▶ _The task_
Go through the records below and write each one out again unchanged.
START Supplied information
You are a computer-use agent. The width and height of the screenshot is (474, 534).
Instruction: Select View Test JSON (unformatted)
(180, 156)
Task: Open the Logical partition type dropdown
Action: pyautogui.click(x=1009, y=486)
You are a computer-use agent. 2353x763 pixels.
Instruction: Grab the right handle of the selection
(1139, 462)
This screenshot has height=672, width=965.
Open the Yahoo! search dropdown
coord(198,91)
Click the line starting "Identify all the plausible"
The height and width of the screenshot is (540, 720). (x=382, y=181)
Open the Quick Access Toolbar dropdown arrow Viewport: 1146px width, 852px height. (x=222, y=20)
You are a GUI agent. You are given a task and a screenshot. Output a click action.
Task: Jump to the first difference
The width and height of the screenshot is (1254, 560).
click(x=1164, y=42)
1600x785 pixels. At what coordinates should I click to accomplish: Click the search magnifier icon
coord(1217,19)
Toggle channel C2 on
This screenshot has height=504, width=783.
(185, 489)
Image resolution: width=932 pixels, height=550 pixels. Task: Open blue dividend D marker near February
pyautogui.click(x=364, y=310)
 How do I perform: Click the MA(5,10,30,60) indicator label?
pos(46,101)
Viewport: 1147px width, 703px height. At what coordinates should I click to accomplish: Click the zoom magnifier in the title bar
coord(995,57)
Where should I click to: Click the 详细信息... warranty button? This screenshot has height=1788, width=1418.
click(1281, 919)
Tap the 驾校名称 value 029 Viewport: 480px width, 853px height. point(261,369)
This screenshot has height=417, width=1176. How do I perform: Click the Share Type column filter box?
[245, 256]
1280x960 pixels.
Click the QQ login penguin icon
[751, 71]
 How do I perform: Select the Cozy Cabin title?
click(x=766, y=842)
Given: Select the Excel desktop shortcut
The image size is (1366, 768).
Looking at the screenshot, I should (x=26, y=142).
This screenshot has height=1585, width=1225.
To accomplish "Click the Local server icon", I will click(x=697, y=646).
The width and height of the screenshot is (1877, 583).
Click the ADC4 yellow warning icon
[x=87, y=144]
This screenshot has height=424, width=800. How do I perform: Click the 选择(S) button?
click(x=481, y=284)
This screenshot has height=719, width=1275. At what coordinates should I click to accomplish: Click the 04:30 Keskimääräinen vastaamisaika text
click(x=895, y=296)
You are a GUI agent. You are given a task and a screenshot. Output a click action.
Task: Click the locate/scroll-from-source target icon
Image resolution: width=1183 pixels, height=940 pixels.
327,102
END Supplied information
▶ _Response for this exercise_
You are a computer-use agent. The width and height of the screenshot is (474, 534).
Instruction: Select View Test JSON (unformatted)
(180, 156)
Task: Open the Logical partition type dropdown
Action: pyautogui.click(x=1009, y=486)
You are a computer-use agent. 2353x763 pixels.
Instruction: Grab the right handle of the selection
(1139, 462)
This screenshot has height=672, width=965.
Open the Yahoo! search dropdown
coord(198,91)
Click the line starting "Identify all the plausible"
The height and width of the screenshot is (540, 720). (x=382, y=181)
Open the Quick Access Toolbar dropdown arrow Viewport: 1146px width, 852px height. (x=222, y=20)
You are a GUI agent. You are given a task and a screenshot. Output a click action.
Task: Jump to the first difference
The width and height of the screenshot is (1254, 560).
click(x=1164, y=42)
1600x785 pixels. At what coordinates should I click to accomplish: Click the search magnifier icon
coord(1217,19)
Toggle channel C2 on
This screenshot has height=504, width=783.
(185, 489)
Image resolution: width=932 pixels, height=550 pixels. Task: Open blue dividend D marker near February
pyautogui.click(x=364, y=310)
 How do I perform: Click the MA(5,10,30,60) indicator label?
pos(46,101)
Viewport: 1147px width, 703px height. At what coordinates should I click to accomplish: Click the zoom magnifier in the title bar
coord(995,57)
Where should I click to: Click the 详细信息... warranty button? This screenshot has height=1788, width=1418.
click(1281, 919)
Tap the 驾校名称 value 029 Viewport: 480px width, 853px height. point(261,369)
This screenshot has height=417, width=1176. How do I perform: Click the Share Type column filter box?
[245, 256]
1280x960 pixels.
Click the QQ login penguin icon
[751, 71]
 How do I perform: Select the Cozy Cabin title?
click(x=766, y=842)
Given: Select the Excel desktop shortcut
The image size is (1366, 768).
Looking at the screenshot, I should (x=26, y=142).
This screenshot has height=1585, width=1225.
To accomplish "Click the Local server icon", I will click(x=697, y=646).
The width and height of the screenshot is (1877, 583).
Click the ADC4 yellow warning icon
[x=87, y=144]
This screenshot has height=424, width=800. How do I perform: Click the 选择(S) button?
click(x=481, y=284)
This screenshot has height=719, width=1275. At what coordinates should I click to accomplish: Click the 04:30 Keskimääräinen vastaamisaika text
click(x=895, y=296)
You are a GUI agent. You are given a task and a screenshot. Output a click action.
Task: Click the locate/scroll-from-source target icon
Image resolution: width=1183 pixels, height=940 pixels.
327,102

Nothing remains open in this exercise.